Books for Children and Teens
“A Is for Asian American: An Asian Pacific Islander Desi American Alphabet” by Virginia Loh-Hagan
Celebrates the cultures of and contributions from Asian Americans throughout our country’s history, with illustrations by Tracy Nishimura Bishop.
“Awesome Asian Americans: 20 Stars Who Made America Amazing” and “More Awesome Asian Americans: 20 Citizens Who Energized America” by Phil Amara and Oliver Chin
Profiles of trailblazing men and women from diverse backgrounds and vocations are brought to life with fantastic color illustrations by Juan Calle.
“The Boy Who Tried to Shrink His Name” by Sandhya Parappukkaran
When Zimdalamashkermishkada starts a new school, he decides to shrink his name to the shorter, simpler Zim, but when his new friend Elly sees him for who he truly is, Zimdalamashkermishkada finds the confidence to step proudly into his long name.
“A Dupatta Is …” by Marzieh Abbas
This vibrant picture book celebrates the dupatta — a traditional shawl worn in South Asian culture, which is fun, functional, and carries the sounds and smells of family and identity
“A First Time for Everything” by Dan Santat
In this feel-good coming-of-age memoir, the best-selling author and Caldecott Medalist shares his life-changing middle school trip to Europe during which he experiences a series of firsts, including first love.
“Finally Seen” by Kelly Yang
Arriving in America to live with her parents and sister after five years apart, 10-year-old Lina Gao struggles to fit in with her family and at her new school until she learns about the power of friendship, family and being finally seen.
“The Love Match” by Priyanka Taslim
When her mother sets her up with handsome, aloof Harun, eighteen-year-old Bangladeshi American Zahra pretends to date him while she pursues her coworker, Nayim, but she quickly finds herself second-guessing her true feelings.
“Parachute Kids” by Betty C. Tang
When their parents return to Taiwan, leaving her and her two older siblings in California on their own, Feng-Li must keep her family together as they all get tangled in a web of bad choices while navigating this strange new world.
“Rosewood: A Midsummer Meet Cute” by Sayantani DasGupta
Teenage sisters Eila and Mallika Das are attending a summer camp where the campers are trying out for minor parts in a romance/detective television show set in Regency times–but when Eila meets the handsome Rahul it is clear that there is plenty of drama to be had outside of the screenplay.
“You Are Here: Connecting Flights” by Ellen Oh
Twelve young Asian Americans cross paths, meeting challenges and victories, in a busy airport
Books for Adults
“All You Can Ever Know” by Nicole Chung
A Korean adoptee who grew up with a white family in Oregon discusses her journey to find her identity as an Asian American woman and a writer after becoming curious about her true origins.

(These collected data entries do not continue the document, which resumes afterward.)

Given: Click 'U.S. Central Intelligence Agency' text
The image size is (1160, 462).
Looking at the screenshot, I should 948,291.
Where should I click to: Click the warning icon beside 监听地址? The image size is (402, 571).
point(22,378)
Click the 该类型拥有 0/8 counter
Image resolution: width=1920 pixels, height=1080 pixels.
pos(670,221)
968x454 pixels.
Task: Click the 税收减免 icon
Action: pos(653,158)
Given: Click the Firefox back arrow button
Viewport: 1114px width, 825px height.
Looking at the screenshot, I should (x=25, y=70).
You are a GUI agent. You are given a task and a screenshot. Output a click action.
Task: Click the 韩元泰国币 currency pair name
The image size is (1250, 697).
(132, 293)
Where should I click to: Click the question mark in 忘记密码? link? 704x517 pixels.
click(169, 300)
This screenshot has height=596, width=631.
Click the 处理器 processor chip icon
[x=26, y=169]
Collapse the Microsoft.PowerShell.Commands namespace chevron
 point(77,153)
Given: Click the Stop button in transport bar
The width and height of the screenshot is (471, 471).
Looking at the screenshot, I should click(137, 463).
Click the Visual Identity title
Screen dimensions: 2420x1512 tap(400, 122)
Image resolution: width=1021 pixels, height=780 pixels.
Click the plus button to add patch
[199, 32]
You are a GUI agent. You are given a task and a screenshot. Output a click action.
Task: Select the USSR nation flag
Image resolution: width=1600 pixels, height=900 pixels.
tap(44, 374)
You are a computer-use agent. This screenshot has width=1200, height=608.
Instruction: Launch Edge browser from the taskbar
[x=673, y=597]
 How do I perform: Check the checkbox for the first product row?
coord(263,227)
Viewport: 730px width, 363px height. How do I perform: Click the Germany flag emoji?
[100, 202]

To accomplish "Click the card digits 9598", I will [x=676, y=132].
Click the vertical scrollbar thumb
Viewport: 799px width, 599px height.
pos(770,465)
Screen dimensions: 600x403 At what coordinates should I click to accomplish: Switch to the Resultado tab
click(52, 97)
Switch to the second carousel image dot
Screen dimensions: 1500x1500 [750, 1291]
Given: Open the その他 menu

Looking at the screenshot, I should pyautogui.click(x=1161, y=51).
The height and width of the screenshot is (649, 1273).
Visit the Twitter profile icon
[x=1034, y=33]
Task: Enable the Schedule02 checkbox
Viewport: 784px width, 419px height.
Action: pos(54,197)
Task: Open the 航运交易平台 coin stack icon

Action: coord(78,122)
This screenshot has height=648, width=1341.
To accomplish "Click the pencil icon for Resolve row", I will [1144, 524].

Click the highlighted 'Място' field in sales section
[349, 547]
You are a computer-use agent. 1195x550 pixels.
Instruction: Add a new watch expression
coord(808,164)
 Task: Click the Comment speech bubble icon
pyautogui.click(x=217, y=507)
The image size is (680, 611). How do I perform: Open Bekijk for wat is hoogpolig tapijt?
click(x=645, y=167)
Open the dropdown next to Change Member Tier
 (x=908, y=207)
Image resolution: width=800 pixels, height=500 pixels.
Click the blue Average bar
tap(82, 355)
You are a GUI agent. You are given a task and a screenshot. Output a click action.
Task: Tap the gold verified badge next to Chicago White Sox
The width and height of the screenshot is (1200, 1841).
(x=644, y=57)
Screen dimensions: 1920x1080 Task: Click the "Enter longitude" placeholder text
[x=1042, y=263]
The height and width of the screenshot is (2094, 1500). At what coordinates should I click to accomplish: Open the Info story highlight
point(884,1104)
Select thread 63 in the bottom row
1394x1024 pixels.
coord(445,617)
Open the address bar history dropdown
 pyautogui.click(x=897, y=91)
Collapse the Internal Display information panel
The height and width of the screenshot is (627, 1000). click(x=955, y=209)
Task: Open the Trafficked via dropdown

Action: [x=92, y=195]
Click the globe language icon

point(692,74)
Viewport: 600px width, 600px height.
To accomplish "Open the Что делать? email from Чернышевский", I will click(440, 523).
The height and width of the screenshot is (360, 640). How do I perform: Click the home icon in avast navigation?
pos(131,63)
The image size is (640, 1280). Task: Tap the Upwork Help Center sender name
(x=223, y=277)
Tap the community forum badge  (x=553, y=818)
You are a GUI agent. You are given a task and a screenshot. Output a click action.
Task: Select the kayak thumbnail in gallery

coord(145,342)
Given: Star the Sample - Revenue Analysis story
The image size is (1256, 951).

“Asian American Histories of the United States” by Catherine Ceniza Choy
This history of Asian migration, labor and community formation in the U.S. emphasizes how the Asian American experience is essential to any understanding of both our history and current-day crises.
“Crying in H Mart” by Michelle Zauner
The Japanese Breakfast indie pop star presents a full-length account of her viral New Yorker essay to share poignant reflections on her experiences of growing up Korean-American, becoming a professional musician and caring for her terminally ill mother.
“Long Live the Tribe of Fatherless Girls” by T. Kira Madden
The essayist recounts her coming of age in Boca Raton, Florida, where she was left to her own devices by oblivious parents who were battling addiction.
“Minor Feelings: An Asian American Reckoning” by Cathy Park Hong
An award-winning poet and essayist offers a ruthlessly honest, emotionally charged exploration of the psychological condition of being Asian American.
“Not Quite Not White: Losing and Finding Race in America” by Sharmila Sen
A first-generation immigrant shares her experiences attempting to blend into American whiteness, eventually coming to the conclusion that non-whiteness can be the very thing that makes her American.
“Rise: A Pop History of Asian America from the Nineties to Now” by Jeff Yang, Phil Yu, & Philip Wang
A love letter to and for Asian Americans – a vivid scrapbook of voices, emotions, and memories from an era in which our culture was forged and transformed, and a way to preserve both the headlines and the intimate conversations that have shaped our community into who we are today.”
“Sigh, Gone: A Misfit’s Memoir of Great Books, Punk Rock, and the Fight to Fit in” by Phuc Tran
Explores one man’s bewildering experiences of abuse, racism and tragedy and reveals redemption and connection in books and punk rock.
“We Were Dreamers: An Immigrant Superhero Origin Story” by Simu Liu
The star of Marvel’s first Asian superhero film, in this candid, inspiring, and relatable memoir, tells his own origin story and how he embarked on a journey that took him far outside of his comfort zone into the world of show business.